Mika Launikari


Better Science Communication - Getting your message across effectively

Published on and modified on Permalink

Getting your message across is a key to every researcher and scientist. Thus, effective communication skills are regarded as part of the professional competences that all science students and academic scholars should have today. For many scientists, though, this role as a science communicator may appear challenging as they may fear that their promotion and communication activities can erode their academic credibility and damage their professional seriousness.

Actually, it is the other way around! The more skillful a science communicator you are, the more your own research and academic work get visibility and recognition. Especially now as there seems to be an insatiable interest in evidence-based knowledge across societies, effective science communication becomes an essential means of conveying your message to diverse audiences. Putting forward in a clear and concise manner the outcomes of your research to funding bodies, policy and decision makers, general audience, school children and academic peers calls for a customized approach to satisfy the information needs of these different stakeholders.

Science communication is a necessary ingredient of every scientist’s daily work. It ranges, for example, from writing peer-reviewed articles to giving lectures to university students, from preparing project proposals to talking on the radio or television, from blogging to tweeting, from giving policy advice to exchanging views with other academics representing different disciplines. All this becomes easier, if you know how to communicate effectively and how to modify your message for different purposes.

So, what should scientists bear in mind when making an effort to popularize their academic work in writing to the general public? For explaining the results of their often very complex research or describing their own field of science, they could easily improve the effectiveness of their science communication by following these principles:

KEEP IT SHORT AND SIMPLE – First identify your audience and then make sure you have a distinguished message instead of just providing information. Avoid approaching the subject with too many details and with too much jargon. Rather keep your message on a general level and focus on one specific perspective that the readers well can relate to in their everyday life.

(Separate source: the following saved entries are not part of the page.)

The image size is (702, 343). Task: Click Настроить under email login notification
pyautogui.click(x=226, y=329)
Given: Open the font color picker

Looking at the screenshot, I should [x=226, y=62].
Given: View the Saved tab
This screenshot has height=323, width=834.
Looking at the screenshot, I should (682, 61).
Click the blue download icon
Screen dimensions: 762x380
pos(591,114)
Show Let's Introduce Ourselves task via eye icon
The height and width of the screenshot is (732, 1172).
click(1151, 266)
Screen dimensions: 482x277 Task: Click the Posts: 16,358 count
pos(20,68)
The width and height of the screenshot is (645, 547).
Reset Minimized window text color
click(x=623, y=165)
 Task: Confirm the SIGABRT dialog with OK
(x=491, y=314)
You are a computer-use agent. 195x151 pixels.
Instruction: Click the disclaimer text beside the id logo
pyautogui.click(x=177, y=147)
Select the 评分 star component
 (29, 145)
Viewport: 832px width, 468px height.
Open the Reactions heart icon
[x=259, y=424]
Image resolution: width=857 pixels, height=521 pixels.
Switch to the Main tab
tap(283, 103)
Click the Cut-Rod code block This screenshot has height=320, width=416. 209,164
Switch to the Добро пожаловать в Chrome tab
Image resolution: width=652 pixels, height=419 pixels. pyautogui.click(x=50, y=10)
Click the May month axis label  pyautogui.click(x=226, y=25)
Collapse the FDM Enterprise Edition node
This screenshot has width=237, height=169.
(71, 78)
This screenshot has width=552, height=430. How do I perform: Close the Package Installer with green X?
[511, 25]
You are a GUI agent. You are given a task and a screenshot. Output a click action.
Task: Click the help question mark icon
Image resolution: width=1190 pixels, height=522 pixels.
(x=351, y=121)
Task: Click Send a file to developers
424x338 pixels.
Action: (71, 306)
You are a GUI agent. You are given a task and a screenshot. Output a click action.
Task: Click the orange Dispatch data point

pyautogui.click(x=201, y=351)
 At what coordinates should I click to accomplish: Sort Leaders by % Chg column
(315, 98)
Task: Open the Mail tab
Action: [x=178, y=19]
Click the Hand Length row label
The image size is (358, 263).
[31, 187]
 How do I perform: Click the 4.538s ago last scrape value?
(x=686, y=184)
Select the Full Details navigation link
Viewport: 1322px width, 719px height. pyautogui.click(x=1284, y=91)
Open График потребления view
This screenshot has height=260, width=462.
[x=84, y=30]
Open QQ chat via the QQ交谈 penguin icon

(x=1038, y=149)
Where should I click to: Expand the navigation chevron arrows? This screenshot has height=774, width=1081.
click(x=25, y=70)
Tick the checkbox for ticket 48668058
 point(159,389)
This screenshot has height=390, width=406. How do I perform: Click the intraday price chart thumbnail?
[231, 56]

KEEP IT SMART, BUT SERIOUS – As your duty is to guide a reader through an unfamiliar trail, simply tell the story in straightforward language. The more concrete you are, the better the impact will be. Use the appropriate style of writing. Keep it serious and punchy, if you have a breaking news story. With a blog text, take a different, more relaxed approach. It is your chance to be clever.

KEEP IT SELF-SUSTAINING – Define the goal you want to achieve with your science communication. Also make sure you have chosen the right channel/s and medium/media for the given purpose. In any case, whatever you intend to communicate should be a self-standing message which is easily recognized, received and understood by the audience. Well-designed visualizations, matching photos or on the Internet even videoclips attached to your text will help catch the readers’ attention.

MAKE IT SOCIALLY SHAREABLE – If you write for a traditional newspaper or a print magazine, check if your text will also be published online as to increase its dissemination potential and accessibility through social media. As long as you manage to incorporate the human voice and interest in your science communication, you can be almost sure that it starts spreading on its own.